* [Excerpted records]
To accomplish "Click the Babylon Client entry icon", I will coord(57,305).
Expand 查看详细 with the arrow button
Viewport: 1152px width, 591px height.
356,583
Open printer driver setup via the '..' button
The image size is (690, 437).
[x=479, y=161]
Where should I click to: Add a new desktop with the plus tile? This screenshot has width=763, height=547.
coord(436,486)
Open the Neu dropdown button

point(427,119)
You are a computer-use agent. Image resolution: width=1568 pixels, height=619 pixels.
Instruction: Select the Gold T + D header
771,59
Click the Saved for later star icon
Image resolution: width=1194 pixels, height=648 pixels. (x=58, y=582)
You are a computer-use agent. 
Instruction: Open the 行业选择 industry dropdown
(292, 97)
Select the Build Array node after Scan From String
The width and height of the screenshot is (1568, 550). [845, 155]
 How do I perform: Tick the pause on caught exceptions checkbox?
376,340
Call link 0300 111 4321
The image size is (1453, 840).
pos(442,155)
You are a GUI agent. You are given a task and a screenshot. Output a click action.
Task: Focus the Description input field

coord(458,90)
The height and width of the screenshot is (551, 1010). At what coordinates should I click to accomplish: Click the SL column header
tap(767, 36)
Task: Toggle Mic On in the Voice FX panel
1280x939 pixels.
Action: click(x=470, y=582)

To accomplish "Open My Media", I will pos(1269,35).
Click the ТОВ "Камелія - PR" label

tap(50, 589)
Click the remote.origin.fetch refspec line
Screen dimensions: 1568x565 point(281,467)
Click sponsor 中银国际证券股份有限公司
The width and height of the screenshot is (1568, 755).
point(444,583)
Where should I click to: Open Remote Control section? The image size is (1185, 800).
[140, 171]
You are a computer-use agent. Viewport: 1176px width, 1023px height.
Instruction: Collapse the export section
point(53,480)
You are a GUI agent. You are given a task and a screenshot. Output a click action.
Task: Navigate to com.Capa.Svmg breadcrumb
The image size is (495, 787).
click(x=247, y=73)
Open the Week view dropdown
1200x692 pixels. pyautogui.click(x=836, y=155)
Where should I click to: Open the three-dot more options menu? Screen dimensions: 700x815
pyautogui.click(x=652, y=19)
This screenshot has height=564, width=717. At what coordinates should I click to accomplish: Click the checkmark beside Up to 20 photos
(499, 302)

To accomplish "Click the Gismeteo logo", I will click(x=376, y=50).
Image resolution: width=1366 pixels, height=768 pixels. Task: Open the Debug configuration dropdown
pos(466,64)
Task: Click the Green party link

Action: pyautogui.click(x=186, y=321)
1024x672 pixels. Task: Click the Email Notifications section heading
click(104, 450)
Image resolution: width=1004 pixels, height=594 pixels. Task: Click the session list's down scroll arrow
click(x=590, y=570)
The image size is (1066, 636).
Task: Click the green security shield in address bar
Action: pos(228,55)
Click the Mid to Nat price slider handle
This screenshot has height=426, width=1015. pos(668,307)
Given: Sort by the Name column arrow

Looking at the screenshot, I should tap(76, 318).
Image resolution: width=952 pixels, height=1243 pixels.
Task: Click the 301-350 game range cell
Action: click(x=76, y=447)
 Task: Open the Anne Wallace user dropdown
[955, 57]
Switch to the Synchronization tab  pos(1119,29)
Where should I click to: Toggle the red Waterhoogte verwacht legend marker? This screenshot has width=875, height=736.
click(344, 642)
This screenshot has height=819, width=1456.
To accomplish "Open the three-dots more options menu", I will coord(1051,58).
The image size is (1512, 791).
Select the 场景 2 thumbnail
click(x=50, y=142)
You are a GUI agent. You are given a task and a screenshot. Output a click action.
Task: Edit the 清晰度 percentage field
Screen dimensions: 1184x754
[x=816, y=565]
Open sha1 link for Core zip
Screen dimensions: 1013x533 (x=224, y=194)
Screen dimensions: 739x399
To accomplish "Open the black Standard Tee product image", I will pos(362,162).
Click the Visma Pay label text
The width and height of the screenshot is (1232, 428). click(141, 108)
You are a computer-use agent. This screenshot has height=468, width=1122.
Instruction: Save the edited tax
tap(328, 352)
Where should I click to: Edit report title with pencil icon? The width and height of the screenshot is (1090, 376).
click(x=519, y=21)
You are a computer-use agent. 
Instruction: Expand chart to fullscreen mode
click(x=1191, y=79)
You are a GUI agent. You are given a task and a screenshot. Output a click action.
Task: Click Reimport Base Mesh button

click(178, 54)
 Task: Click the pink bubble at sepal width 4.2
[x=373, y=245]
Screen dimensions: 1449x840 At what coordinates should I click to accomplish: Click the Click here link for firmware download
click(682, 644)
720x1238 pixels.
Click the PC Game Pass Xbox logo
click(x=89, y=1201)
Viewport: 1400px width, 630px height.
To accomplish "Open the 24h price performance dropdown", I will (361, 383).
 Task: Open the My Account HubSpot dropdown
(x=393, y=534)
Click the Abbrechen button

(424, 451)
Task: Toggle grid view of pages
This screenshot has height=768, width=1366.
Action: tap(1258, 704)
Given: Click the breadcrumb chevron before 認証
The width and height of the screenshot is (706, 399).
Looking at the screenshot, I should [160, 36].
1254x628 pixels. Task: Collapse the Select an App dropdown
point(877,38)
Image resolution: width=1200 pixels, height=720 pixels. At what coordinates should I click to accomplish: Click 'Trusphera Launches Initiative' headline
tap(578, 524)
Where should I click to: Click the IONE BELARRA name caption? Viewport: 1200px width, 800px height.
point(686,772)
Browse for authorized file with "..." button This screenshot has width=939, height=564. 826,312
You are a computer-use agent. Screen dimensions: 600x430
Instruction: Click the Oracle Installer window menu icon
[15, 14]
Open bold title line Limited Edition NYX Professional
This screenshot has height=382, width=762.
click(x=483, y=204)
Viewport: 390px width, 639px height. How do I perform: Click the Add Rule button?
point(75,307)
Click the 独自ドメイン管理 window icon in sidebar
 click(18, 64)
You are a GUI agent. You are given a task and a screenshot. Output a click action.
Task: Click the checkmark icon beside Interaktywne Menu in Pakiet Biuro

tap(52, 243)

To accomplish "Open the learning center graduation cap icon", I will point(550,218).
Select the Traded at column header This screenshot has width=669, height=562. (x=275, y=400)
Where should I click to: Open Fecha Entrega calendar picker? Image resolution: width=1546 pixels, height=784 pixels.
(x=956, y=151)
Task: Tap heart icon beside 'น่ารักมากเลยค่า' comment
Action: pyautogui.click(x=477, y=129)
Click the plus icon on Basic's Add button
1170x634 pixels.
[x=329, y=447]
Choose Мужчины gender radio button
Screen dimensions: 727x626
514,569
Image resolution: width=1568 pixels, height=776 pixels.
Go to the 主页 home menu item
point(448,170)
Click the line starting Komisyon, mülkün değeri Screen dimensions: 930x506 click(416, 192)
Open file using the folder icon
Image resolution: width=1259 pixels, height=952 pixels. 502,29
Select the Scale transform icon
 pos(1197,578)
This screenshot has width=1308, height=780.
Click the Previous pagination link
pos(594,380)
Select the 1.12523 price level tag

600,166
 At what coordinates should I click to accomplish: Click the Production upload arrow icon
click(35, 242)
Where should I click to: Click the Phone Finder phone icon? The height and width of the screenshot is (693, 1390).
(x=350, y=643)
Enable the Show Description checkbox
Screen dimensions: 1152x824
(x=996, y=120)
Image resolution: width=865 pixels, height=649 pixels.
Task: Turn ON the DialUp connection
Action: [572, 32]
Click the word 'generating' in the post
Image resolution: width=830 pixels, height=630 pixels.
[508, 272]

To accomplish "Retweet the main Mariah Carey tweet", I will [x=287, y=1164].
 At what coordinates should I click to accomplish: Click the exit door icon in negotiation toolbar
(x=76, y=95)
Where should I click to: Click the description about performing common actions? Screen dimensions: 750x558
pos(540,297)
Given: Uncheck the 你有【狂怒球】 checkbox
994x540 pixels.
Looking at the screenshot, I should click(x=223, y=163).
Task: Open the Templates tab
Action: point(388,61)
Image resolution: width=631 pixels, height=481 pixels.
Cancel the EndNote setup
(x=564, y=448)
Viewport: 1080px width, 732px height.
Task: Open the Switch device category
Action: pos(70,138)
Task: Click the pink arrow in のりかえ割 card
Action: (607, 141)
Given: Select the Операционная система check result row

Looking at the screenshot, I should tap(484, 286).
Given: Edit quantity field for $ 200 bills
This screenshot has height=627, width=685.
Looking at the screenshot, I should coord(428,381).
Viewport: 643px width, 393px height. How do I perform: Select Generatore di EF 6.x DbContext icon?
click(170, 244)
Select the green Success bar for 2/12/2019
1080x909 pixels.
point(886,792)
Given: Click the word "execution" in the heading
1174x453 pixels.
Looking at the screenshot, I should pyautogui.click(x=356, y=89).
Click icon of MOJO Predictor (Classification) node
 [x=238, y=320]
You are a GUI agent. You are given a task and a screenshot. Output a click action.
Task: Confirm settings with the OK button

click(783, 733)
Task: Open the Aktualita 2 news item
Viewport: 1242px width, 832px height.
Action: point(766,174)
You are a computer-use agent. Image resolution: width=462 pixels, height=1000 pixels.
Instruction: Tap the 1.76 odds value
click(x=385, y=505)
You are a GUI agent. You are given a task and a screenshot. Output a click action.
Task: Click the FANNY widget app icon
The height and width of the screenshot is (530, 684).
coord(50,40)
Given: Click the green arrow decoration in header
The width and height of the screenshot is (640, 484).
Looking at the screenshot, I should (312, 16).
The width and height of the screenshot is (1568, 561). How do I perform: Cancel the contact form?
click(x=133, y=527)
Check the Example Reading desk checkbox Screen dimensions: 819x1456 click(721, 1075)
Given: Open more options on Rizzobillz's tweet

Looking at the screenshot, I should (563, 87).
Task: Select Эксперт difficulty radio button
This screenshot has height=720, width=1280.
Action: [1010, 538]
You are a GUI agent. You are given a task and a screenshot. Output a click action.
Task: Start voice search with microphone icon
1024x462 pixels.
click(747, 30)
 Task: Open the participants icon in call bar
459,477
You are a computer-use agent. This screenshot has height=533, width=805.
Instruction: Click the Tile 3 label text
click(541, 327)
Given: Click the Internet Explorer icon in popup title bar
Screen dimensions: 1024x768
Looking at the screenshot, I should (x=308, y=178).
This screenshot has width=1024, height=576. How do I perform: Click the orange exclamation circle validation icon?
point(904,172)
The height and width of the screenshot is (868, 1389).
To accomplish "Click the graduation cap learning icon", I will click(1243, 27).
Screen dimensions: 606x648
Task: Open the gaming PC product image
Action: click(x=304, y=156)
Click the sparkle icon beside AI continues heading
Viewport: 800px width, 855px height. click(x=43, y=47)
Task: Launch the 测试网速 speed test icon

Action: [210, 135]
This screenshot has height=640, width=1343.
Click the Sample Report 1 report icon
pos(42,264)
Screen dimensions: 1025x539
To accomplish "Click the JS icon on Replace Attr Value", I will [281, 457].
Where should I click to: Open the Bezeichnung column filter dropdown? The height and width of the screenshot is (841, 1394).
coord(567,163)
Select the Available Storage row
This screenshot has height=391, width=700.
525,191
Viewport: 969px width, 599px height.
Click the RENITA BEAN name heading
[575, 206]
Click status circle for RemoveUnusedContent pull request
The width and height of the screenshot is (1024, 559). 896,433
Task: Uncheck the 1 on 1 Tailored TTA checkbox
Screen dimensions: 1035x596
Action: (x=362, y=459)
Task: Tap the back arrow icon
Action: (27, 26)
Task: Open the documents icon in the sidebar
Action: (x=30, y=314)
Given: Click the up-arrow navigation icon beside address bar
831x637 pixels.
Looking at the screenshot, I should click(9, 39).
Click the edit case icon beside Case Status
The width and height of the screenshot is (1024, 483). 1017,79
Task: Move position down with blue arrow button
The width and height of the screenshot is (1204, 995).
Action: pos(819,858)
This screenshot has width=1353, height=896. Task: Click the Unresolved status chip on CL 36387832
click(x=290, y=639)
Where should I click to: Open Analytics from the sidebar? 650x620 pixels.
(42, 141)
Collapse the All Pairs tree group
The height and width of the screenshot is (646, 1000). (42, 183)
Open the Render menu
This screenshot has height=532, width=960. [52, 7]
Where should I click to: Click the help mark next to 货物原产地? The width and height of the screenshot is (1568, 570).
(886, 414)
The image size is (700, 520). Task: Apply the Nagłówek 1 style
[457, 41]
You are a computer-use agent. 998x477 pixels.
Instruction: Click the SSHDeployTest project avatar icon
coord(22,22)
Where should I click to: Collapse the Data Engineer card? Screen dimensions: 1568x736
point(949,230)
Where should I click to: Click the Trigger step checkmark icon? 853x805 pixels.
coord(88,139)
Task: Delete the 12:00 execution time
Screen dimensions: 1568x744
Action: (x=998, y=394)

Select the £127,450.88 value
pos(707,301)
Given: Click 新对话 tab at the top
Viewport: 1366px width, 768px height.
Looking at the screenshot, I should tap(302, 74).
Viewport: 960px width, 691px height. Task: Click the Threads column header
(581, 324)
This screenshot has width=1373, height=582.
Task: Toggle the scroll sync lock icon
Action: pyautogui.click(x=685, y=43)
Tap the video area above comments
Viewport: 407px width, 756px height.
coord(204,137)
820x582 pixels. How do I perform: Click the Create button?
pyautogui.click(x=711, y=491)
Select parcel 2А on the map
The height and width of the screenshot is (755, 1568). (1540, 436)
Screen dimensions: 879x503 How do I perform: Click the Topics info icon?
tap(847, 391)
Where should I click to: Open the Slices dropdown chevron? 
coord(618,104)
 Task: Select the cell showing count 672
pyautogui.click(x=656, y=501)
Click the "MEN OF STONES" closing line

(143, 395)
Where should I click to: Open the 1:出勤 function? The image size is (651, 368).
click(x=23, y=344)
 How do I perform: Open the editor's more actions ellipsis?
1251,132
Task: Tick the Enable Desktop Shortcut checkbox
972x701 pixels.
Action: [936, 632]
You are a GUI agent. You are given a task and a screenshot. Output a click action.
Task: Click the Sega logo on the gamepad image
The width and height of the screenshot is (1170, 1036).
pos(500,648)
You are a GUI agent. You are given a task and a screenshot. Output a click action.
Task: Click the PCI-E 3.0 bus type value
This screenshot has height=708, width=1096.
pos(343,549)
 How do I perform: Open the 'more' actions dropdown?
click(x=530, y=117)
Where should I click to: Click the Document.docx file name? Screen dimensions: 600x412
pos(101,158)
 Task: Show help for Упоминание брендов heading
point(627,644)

* [Work request]
Your output should consist only of the lines from the one containing "Task: Click the PCI-E 3.0 bus type value" to the end of the records above, each retyped exactly.

* [Completed exercise]
Task: Click the PCI-E 3.0 bus type value
This screenshot has height=708, width=1096.
pos(343,549)
 How do I perform: Open the 'more' actions dropdown?
click(x=530, y=117)
Where should I click to: Click the Document.docx file name? Screen dimensions: 600x412
pos(101,158)
 Task: Show help for Упоминание брендов heading
point(627,644)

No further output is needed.